If a line in the entries below contains "agent", copy it.
Dataset excerpts Start Marker
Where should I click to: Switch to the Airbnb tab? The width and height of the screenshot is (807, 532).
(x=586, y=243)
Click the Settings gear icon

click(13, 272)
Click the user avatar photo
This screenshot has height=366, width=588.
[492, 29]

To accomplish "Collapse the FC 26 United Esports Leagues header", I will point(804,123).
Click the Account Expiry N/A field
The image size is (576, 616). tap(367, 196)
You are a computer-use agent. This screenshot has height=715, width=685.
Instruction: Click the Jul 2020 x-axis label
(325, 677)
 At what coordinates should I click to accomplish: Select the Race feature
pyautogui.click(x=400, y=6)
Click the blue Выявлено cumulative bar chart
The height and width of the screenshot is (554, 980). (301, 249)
Dataset excerpts End Marker
Dataset excerpts Start Marker
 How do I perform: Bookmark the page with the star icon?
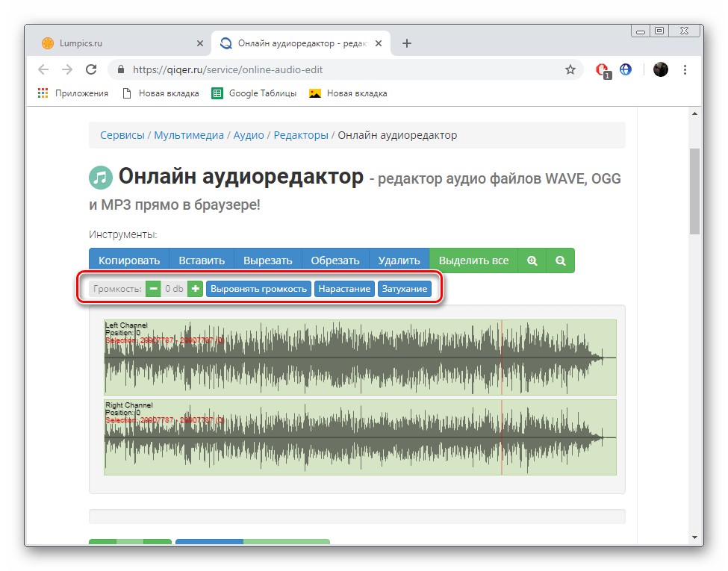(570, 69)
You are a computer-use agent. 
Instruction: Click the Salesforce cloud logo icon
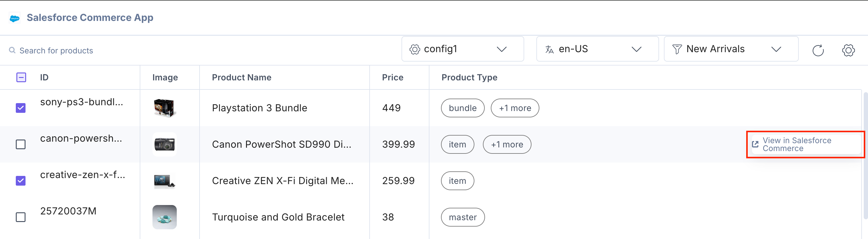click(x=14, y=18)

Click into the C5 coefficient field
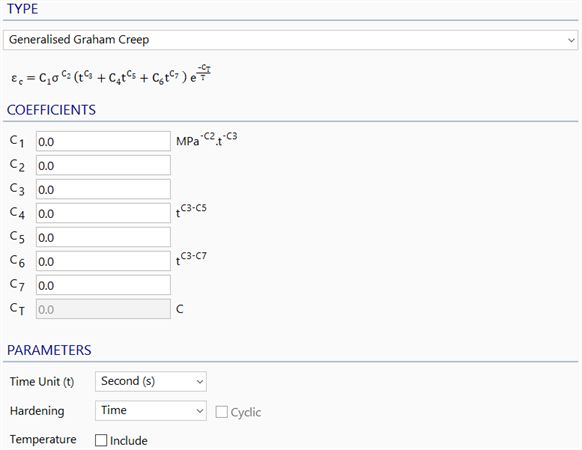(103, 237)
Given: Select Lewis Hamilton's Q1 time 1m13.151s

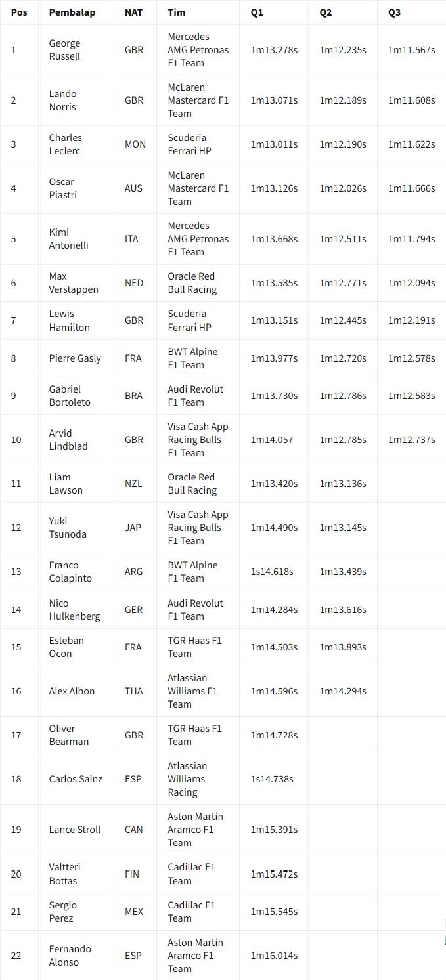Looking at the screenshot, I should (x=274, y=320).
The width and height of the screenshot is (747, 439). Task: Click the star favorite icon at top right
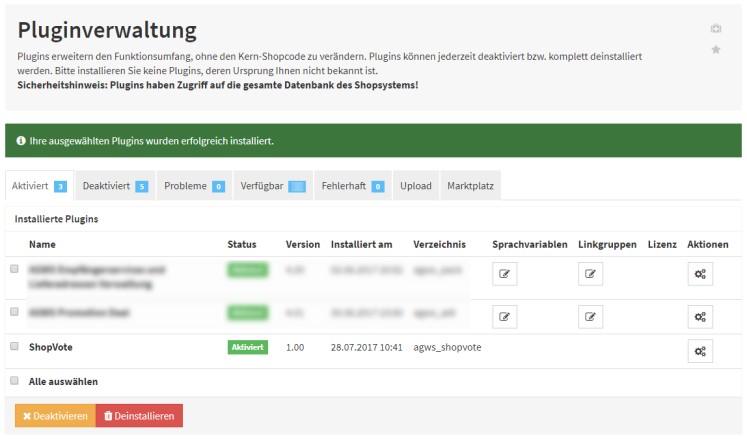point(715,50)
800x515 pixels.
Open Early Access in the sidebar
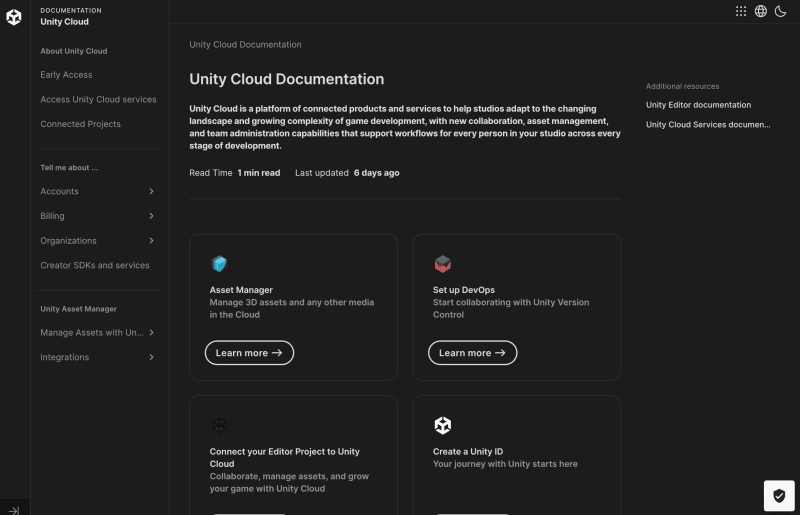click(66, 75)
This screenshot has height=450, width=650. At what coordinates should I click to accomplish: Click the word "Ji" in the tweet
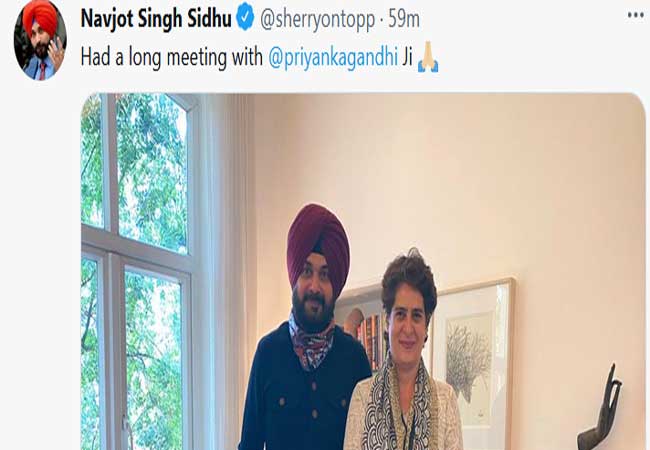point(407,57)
Dataset excerpts End Marker
**Response area:**
You are a computer-use agent. This screenshot has height=715, width=685.
You are a computer-use agent. 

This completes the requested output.